_EXTRACT TO READ_:
If you are in an empty ROW, what happens if you put up your own poles? Is
this now a source of potential revenue, or do you still own them? Is there
a recurring permit fee to place poles?

On Sat, Mar 2, 2019 at 9:34 AM Mark - Myakka Technologies <m...@mailmt.com>
wrote:

> Chris,
>
> We went with standard 1x2 and 1x4 splitters.  If I remember, I'll post our
> diagram when I get to the office on Monday.
>
>
> --
> Best regards,
> Mark                            mailto:m...@mailmt.com <m...@mailmt.com>
>
> Myakka Technologies, Inc.
> www.MyakkaTech.com
>
> ------
>
> Friday, March 1, 2019, 11:48:53 AM, you wrote:
>
>
> Chuck
> Here is a quick sketch of the optical tap split we use. Each handhole uses
> a custom ratio FBT splitter to peel off a small bit of light from the
> mainline fiber, and then a normal PLC to break that up further to the
> required number of customers. If you are at all familiar with CATV this is
> essentially the same thing that coax taps do, just with light. The
> appropriate FBT ratio has to be picked at each handhole, and it steps up in
> % as you go down the line.
>
> You can chain as many as 15-20 of these taps in a line using just one
> mainline strand, depending on split ratio, distance, and GPON optical
> budget. We run ZTE using class C++ OLT optics and run this system out to
> about 30km and still can split to cover about 20 houses over a mile of
> road.
>
> We normally run rural mainline direct buried. When your mainlin cable is
> 18 cents a foot  35 cents for duct just blows the budget plus it adds
> another work step blowing or pulling the cable into the duct.
>
>
> On Fri, Mar 1, 2019 at 11:11 AM <ch...@wbmfg.com> wrote:
>
> Chris,
> I would love to have you post a schematic diagram of your low count PON
> system.
> Do you use duct or direct burial?

_ACTIVITY A_:
In the email thread on fiber splitters, what splitters did Mark say Myakka Technologies went with?
_ACTIVITY B_:
Continue the email thread on fiber splitters from its last line.

_STUDY MATERIAL_:
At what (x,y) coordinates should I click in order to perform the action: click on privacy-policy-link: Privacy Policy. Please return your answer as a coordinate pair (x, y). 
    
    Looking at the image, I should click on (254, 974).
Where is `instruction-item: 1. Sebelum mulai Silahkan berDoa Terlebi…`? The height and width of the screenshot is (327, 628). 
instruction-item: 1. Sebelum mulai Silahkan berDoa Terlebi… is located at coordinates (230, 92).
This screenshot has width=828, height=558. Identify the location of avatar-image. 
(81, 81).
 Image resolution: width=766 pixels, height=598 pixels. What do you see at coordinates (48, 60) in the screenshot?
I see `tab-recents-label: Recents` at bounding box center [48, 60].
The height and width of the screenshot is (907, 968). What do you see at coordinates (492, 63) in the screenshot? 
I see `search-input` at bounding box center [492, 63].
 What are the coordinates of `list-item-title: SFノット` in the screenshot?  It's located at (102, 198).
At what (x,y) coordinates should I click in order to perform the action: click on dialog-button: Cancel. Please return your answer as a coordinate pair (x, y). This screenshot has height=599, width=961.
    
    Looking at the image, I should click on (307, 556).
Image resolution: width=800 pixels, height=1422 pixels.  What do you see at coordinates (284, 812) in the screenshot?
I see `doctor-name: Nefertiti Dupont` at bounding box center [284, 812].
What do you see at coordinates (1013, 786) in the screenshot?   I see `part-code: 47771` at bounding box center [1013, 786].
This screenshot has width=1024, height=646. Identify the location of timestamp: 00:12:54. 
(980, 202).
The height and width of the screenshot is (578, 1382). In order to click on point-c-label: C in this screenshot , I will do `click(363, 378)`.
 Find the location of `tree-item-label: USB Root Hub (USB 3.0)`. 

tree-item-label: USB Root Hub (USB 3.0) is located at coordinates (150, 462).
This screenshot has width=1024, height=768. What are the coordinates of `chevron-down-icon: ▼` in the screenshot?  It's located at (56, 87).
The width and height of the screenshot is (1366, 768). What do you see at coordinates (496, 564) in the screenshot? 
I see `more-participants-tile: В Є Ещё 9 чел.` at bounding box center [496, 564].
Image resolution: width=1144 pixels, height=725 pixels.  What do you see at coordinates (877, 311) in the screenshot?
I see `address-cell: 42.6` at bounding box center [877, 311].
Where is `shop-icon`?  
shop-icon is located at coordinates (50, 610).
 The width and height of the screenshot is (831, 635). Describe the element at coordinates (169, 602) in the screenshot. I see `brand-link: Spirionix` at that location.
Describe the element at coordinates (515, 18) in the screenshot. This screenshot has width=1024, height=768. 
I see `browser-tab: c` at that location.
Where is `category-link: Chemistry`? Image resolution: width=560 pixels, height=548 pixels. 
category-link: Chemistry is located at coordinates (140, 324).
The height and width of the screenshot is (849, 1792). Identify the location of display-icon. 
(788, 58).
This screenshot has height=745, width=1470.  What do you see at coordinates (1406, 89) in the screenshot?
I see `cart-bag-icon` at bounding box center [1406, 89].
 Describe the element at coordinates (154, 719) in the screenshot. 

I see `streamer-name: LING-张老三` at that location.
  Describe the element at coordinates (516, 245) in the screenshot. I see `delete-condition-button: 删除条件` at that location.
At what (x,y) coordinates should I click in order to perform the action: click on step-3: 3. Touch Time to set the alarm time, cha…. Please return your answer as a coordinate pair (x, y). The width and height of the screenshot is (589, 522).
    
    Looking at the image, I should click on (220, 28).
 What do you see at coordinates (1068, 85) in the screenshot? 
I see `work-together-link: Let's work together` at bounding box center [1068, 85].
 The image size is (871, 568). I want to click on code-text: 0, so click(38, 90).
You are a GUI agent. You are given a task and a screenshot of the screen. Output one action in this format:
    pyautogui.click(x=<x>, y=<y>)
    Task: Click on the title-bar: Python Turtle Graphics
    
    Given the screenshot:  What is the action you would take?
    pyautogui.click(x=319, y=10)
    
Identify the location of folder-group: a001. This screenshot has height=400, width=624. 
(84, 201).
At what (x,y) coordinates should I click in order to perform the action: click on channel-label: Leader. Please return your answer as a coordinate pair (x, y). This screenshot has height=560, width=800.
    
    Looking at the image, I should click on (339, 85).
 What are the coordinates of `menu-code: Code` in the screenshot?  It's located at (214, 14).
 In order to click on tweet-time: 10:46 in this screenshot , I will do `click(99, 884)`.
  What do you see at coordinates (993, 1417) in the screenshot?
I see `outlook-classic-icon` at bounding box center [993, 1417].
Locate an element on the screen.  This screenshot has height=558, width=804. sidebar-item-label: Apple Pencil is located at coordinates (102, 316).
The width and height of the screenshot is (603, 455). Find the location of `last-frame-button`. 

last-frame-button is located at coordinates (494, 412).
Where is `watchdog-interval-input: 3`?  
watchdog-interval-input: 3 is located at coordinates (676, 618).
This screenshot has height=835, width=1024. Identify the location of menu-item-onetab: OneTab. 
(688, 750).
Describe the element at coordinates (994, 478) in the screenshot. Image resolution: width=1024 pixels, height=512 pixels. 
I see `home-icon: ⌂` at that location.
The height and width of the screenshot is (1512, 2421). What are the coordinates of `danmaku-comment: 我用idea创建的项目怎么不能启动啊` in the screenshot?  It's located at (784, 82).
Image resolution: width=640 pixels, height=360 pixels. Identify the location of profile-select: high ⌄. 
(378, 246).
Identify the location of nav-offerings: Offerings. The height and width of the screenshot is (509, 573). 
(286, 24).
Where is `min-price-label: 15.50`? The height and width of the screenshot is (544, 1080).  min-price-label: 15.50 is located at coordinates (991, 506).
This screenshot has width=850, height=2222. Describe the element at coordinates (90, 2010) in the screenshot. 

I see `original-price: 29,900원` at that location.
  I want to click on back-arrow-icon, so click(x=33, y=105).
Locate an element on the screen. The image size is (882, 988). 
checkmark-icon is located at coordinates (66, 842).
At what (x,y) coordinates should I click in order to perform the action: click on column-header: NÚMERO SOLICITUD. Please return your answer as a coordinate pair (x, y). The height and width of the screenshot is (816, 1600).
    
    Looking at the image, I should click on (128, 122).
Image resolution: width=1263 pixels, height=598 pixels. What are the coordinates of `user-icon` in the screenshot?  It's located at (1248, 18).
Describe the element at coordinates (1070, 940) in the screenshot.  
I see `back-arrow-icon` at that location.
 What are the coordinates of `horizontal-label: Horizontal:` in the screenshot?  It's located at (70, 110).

_TASK RESULT A_:
Standard 1x2 and 1x4 splitters.

_TASK RESULT B_:
>
> *From:* Chris Fabien
> *Sent:* Friday, March 1, 2019 9:00 AM
> *To:* AnimalFarm Microwave Users Group
> *Subject:* Re: [AFMUG] Fiber - ROI
>
> We do fiber in 5-20 houses per mile areas. You have to get the cost down
> as much as possible. We plow most of our mainline direct buried, often use
> a 12-count tonable flat drop as mainline on side roads.  With the right
> GPON splitting topology you can feed several hundred houses on a 12-count
> fiber. If the area is rural enough to not have a lot of paved driveways you
> can cover a lot of ground fast plowing.    Cheap electronics like ZTE or
> UBNT. Everythign fusion spliced because splicing labor is cheaper for us
> than the fancy connectorized systems.
>
> Permitting cost will vary by area, our costs are $500 for the first mile
> and $50 per additional mile, one time fee.
>
>
>
> On Fri, Mar 1, 2019 at 10:54 AM Matt Hoppes <
> mattli...@rivervalleyinternet.net> wrote:
>
> I’m looking at running fiber to some very rural areas.
>
> Even if I get grant funding to run it. How are those of you doing it
> making the ongoing ROI when you might have 5 houses each mile?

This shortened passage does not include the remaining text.